Box set by Siouxsie and the Banshees
- Released: 1 June 2009
- Recorded: November 1977 – May 1991
- Genre: Post-punk; alternative rock;
- Label: Universal International

Siouxsie and the Banshees chronology
| Voices on the Air: The Peel Sessions (2006) | At the BBC (2009) | All Souls (2022) |

= At the BBC (Siouxsie and the Banshees album) =

At the BBC is a live box set containing three CDs and a DVD by alternative rock band Siouxsie and the Banshees, released in June 2009 by record label Universal International.
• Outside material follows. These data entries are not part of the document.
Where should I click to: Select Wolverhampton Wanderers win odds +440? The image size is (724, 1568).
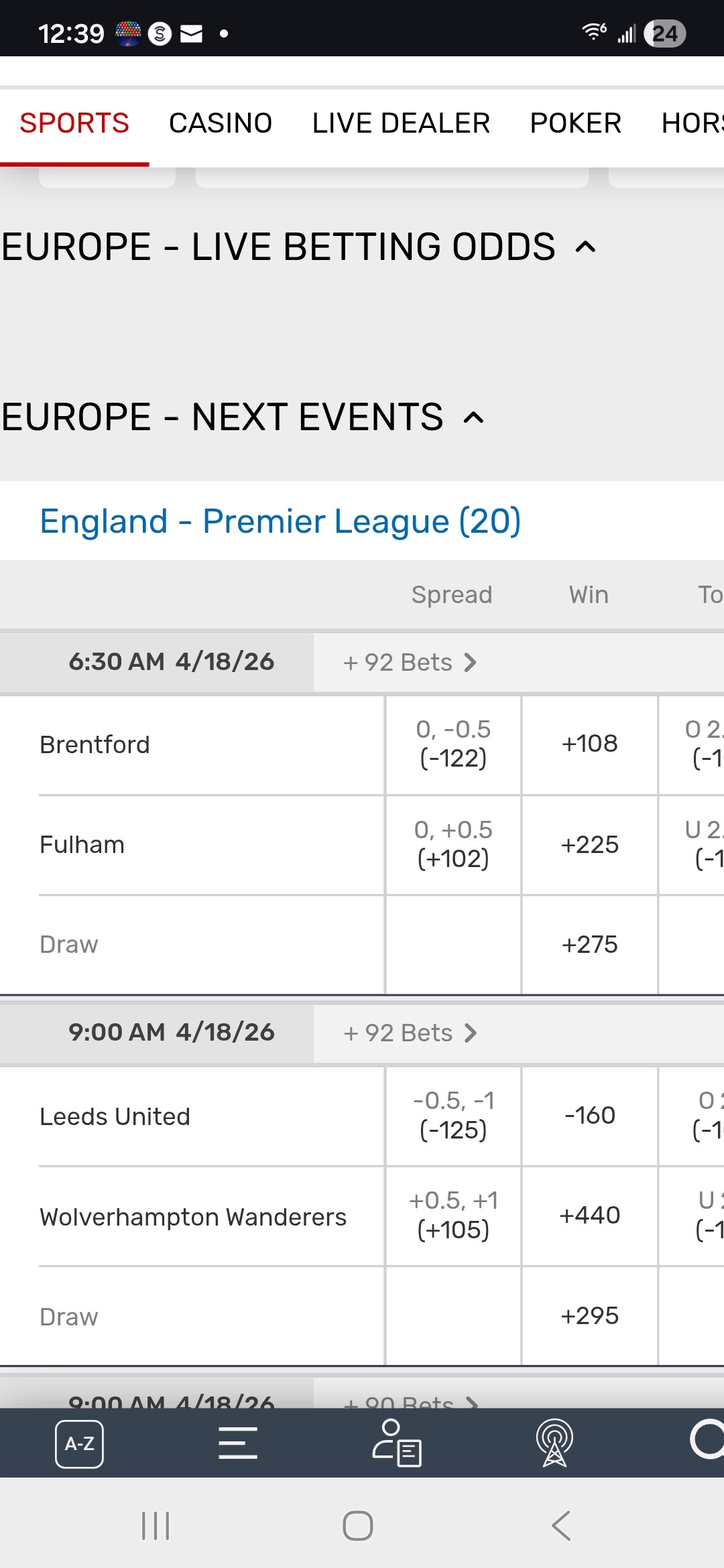point(589,1216)
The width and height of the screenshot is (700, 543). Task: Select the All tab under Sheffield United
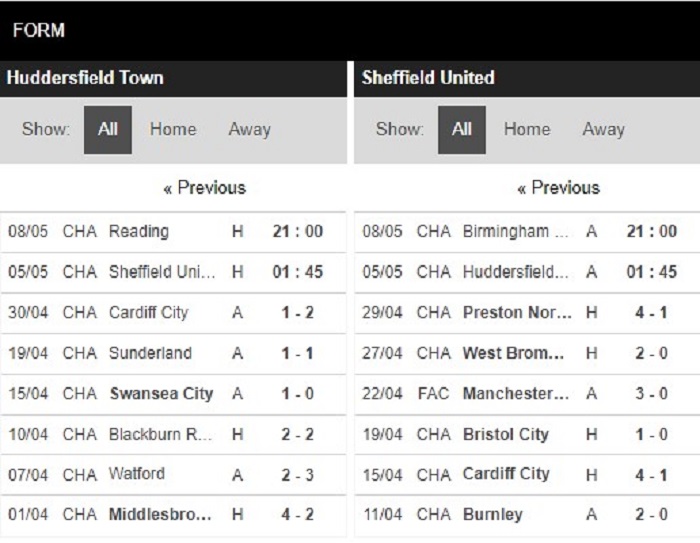click(462, 130)
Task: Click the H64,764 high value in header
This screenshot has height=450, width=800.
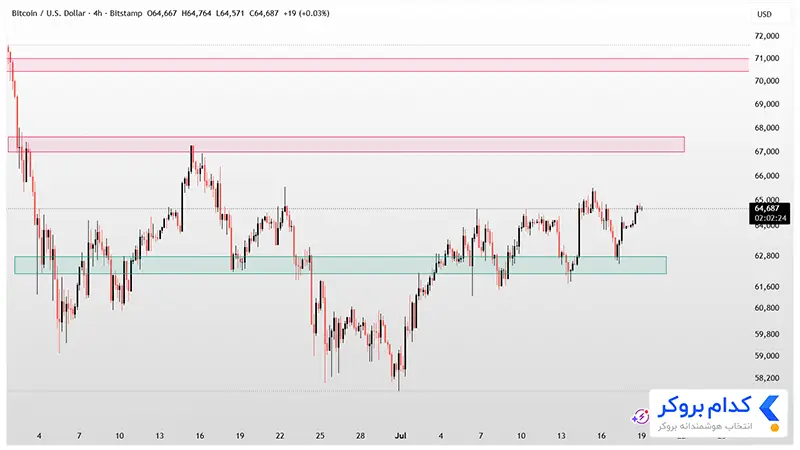Action: 196,13
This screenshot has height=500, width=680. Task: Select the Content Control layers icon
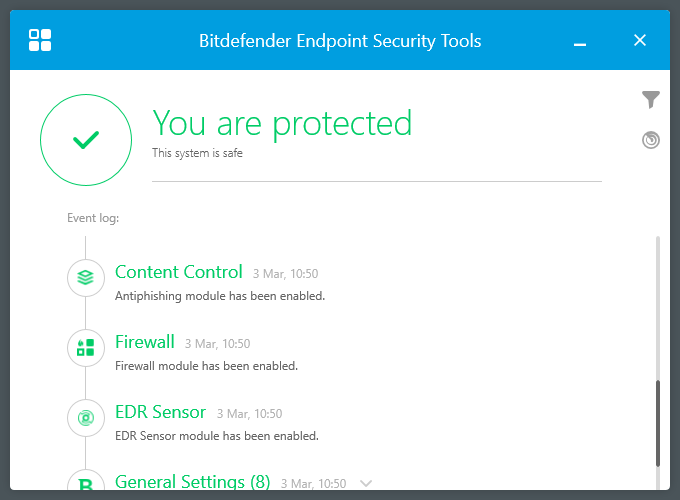point(86,277)
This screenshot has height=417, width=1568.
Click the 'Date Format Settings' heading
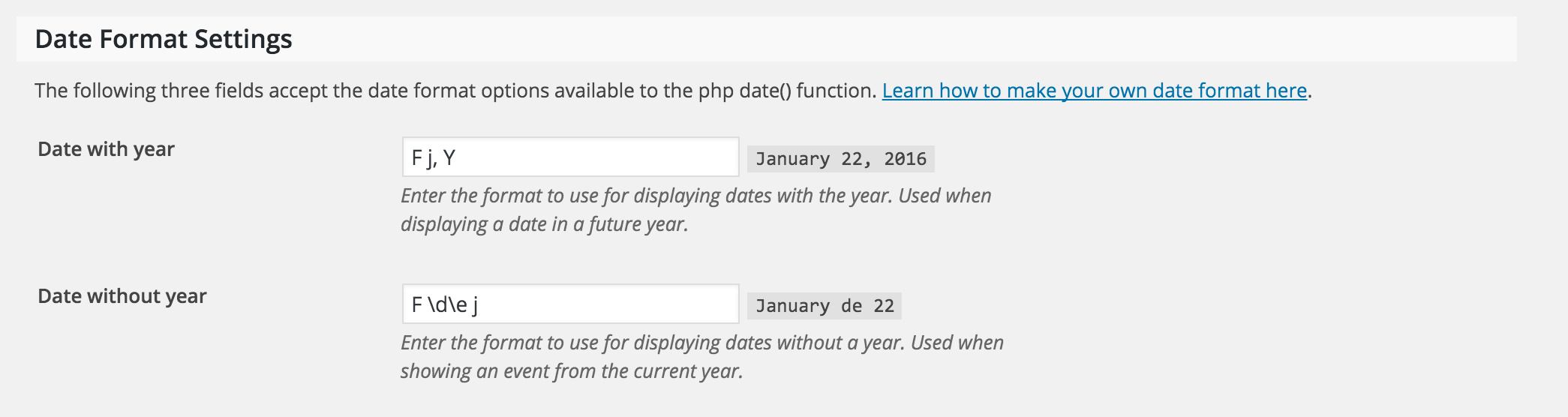point(164,39)
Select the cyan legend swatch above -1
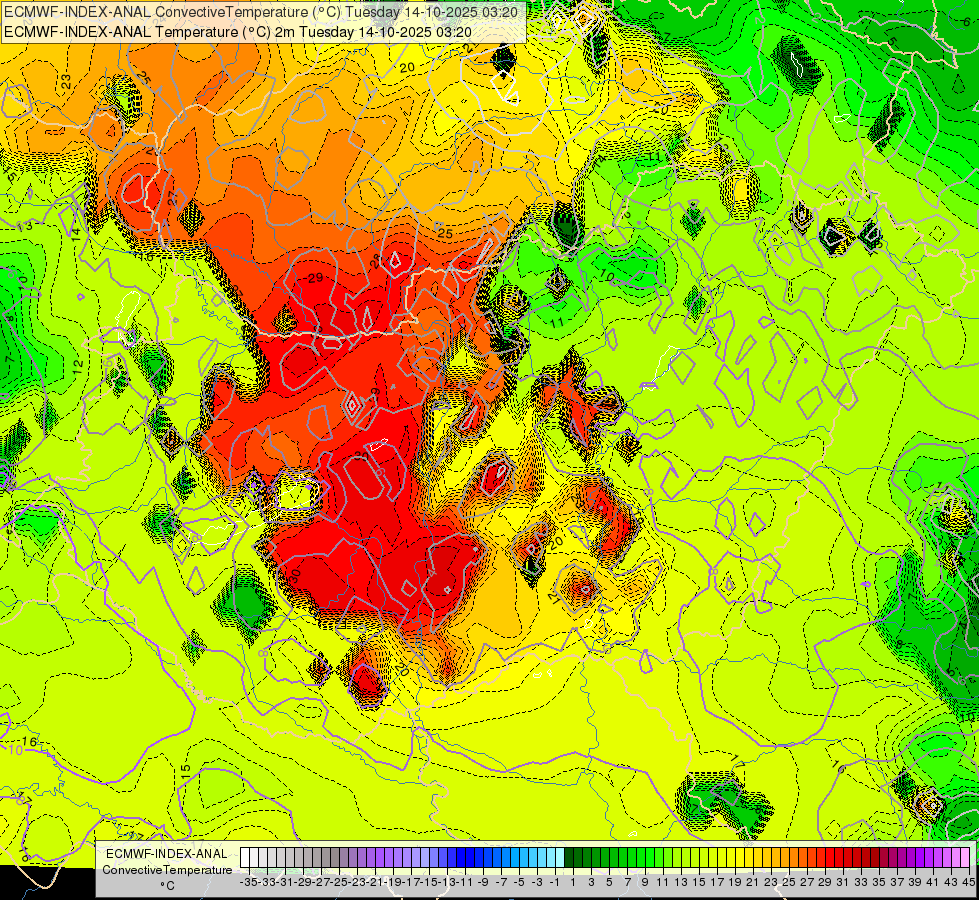Screen dimensions: 979x900 (551, 857)
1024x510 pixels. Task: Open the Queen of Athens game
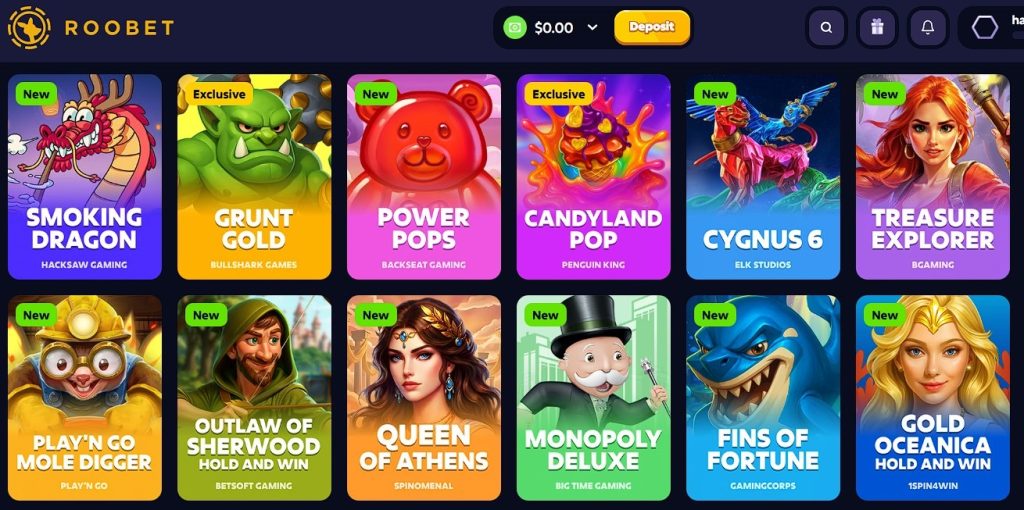coord(424,398)
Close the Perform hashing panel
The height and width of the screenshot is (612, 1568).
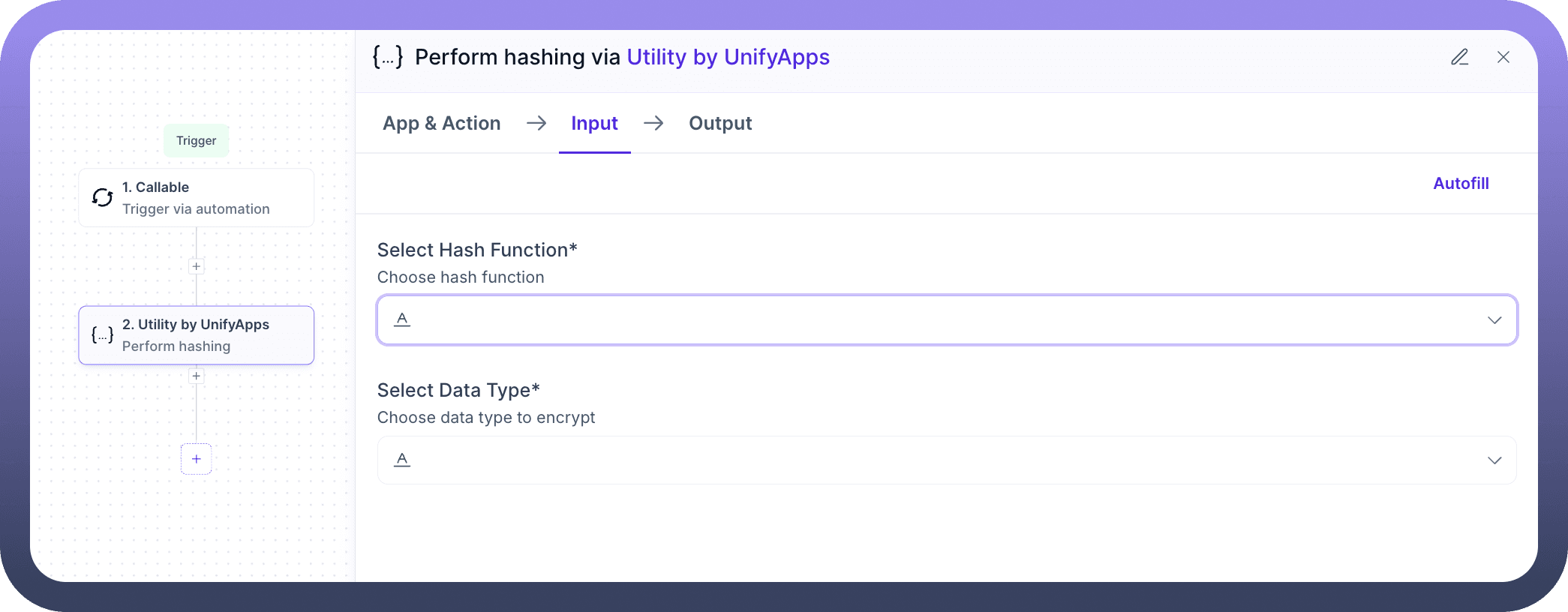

The physical version is sold out; the boxset is hence only available on audio streaming and media services such as Amazon Prime Music, iTunes, Spotify and Deezer.

== Content ==

At the BBC consists of four discs containing 84 digitally remastered tracks of BBC sessions, live concert tracks and TV performances recorded between 1977 and 1991 split across three CDs and a DVD, as well has a hard-back book.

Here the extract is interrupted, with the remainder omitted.